• **What you need to do**
No pictures go in the copy. Restate, word for word, each line from the one containing "Viewport: 356px width, 267px height." through the last line below.
── Input data ──
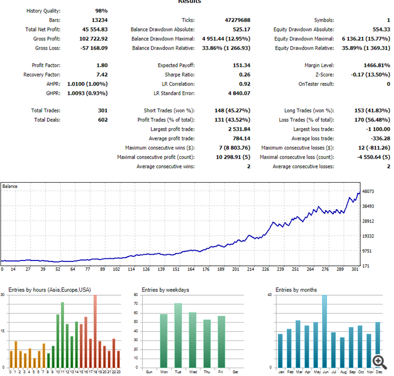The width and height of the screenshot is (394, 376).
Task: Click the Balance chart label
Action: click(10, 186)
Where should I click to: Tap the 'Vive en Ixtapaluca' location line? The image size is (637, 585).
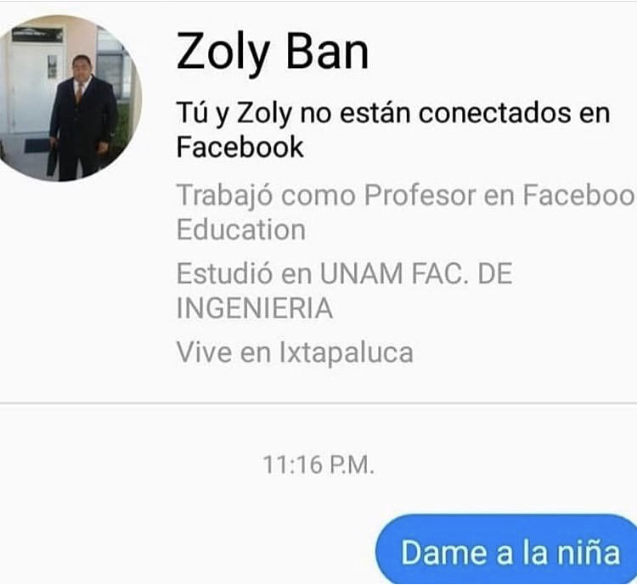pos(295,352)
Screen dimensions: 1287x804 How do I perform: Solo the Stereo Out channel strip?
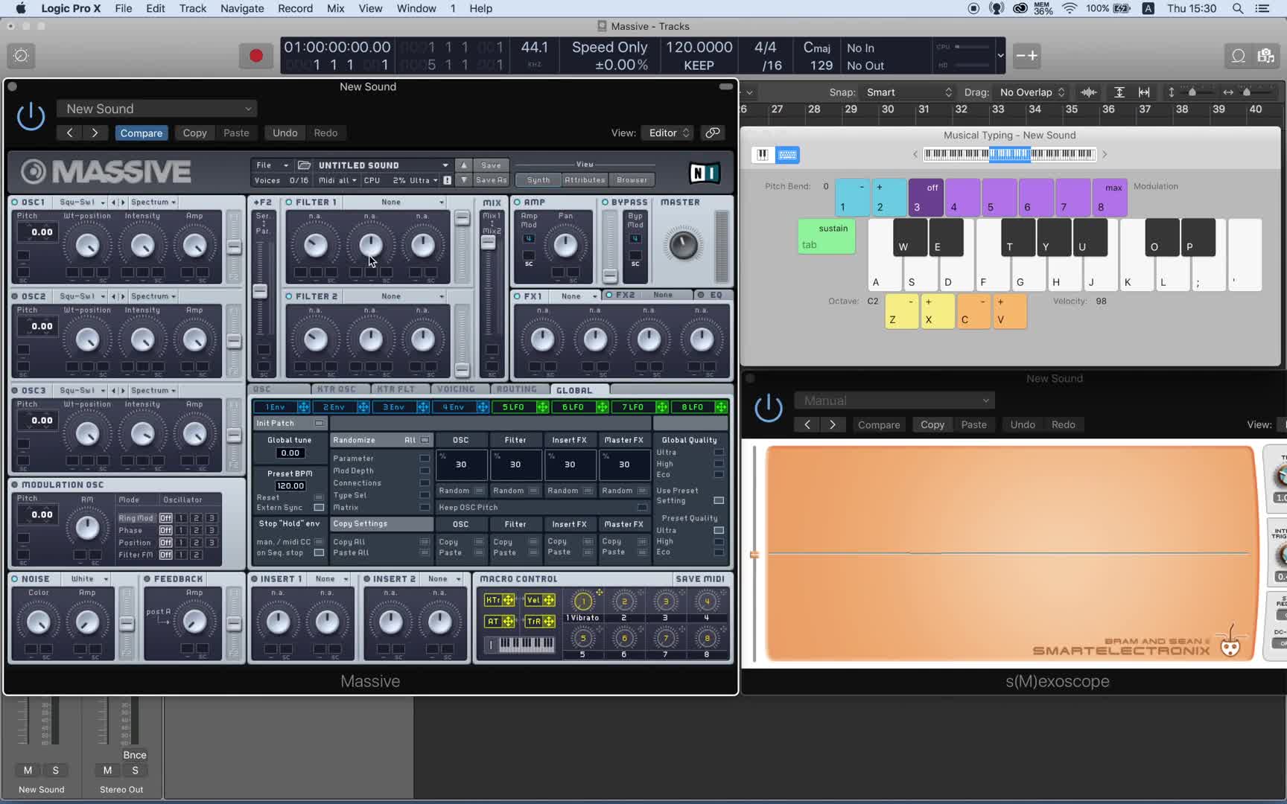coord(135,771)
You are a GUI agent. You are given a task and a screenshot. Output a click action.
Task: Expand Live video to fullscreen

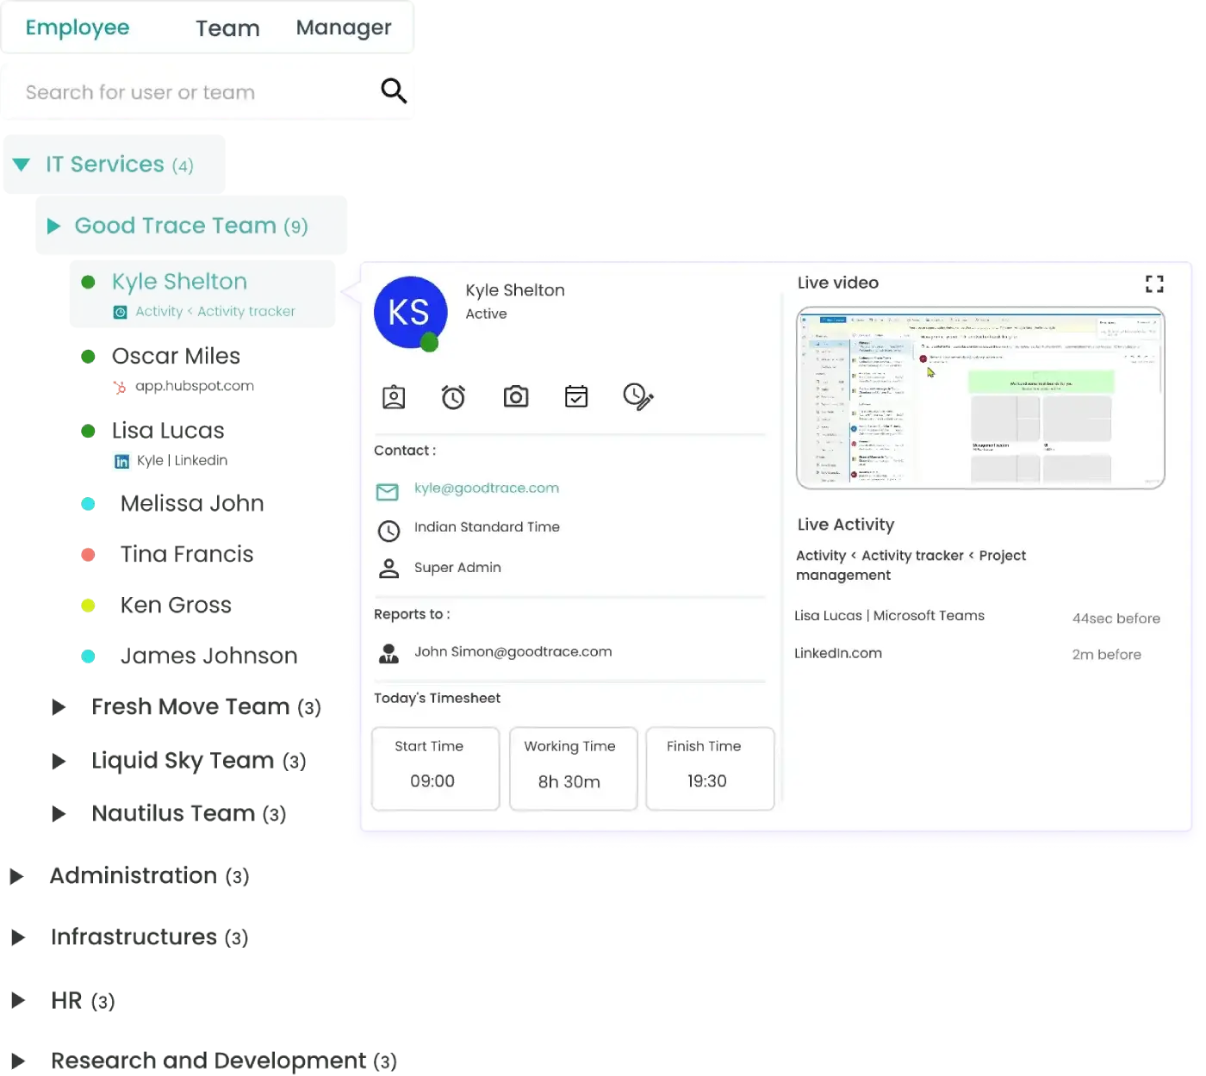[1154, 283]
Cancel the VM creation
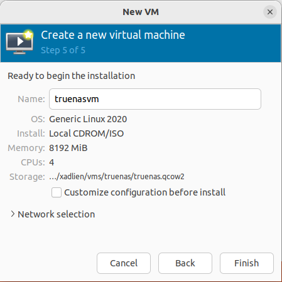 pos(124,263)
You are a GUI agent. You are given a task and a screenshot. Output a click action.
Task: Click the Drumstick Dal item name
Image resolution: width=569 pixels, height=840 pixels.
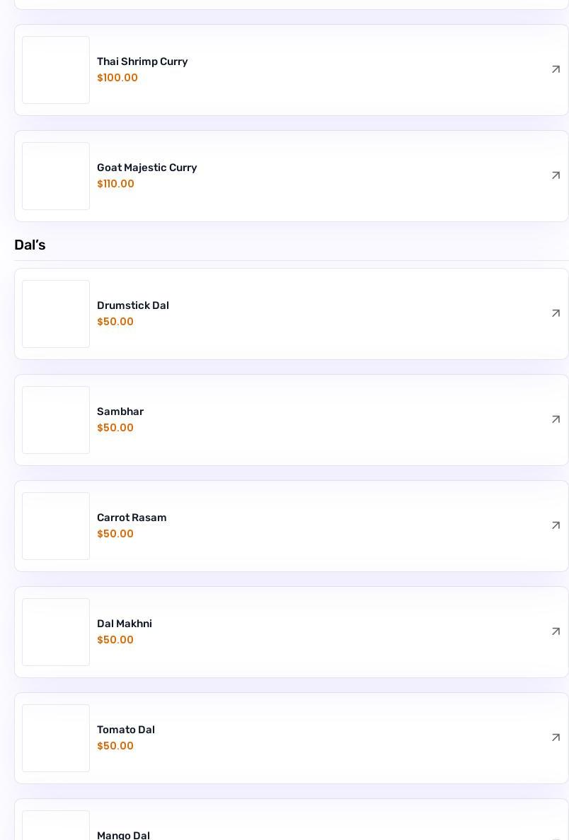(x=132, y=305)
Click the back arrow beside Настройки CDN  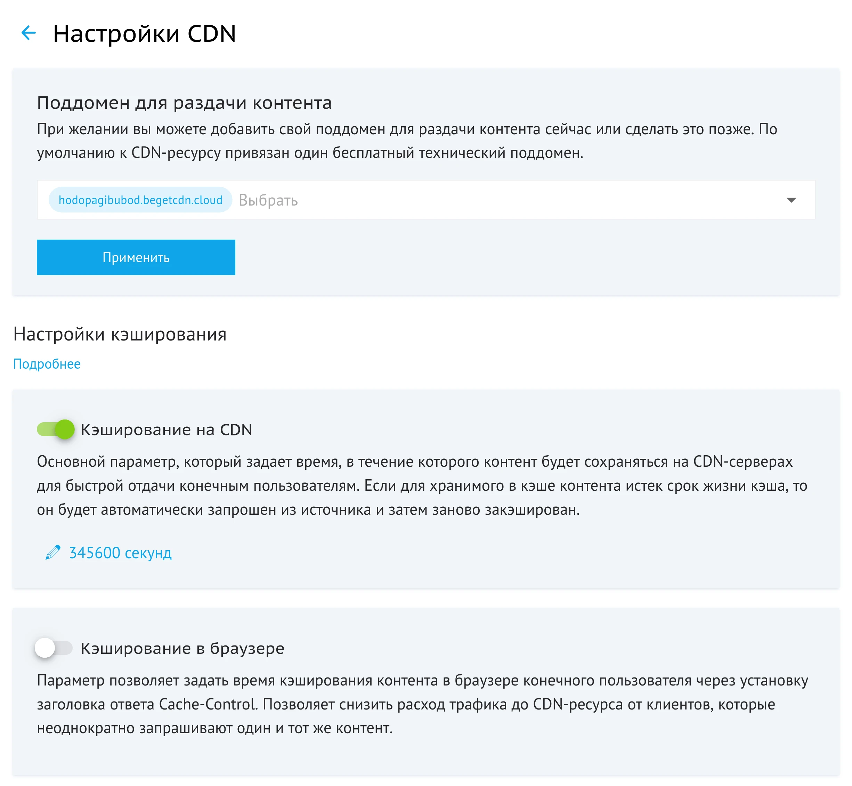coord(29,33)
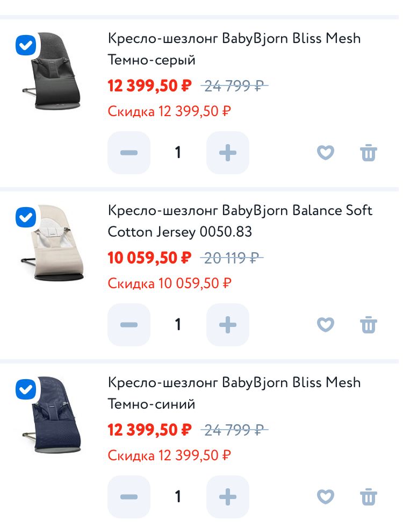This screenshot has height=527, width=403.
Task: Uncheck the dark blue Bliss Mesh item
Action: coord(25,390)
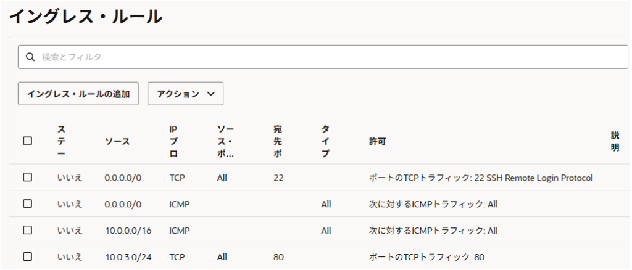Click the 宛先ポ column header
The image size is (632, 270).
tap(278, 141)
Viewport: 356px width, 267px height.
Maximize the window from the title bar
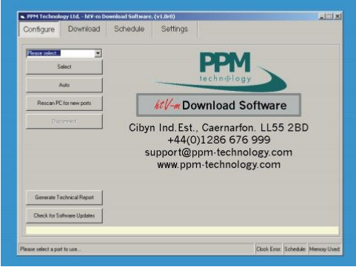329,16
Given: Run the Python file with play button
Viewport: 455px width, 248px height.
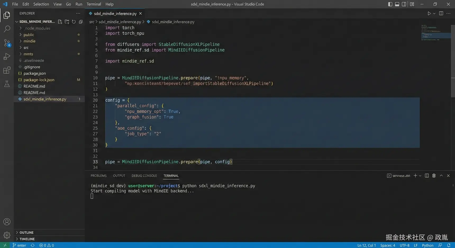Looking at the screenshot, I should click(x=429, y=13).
───
• **Output for this task**
Viewport: 356px width, 267px height.
Maximize the window from the title bar
329,16
Given: Run the Python file with play button
Viewport: 455px width, 248px height.
Looking at the screenshot, I should click(x=429, y=13).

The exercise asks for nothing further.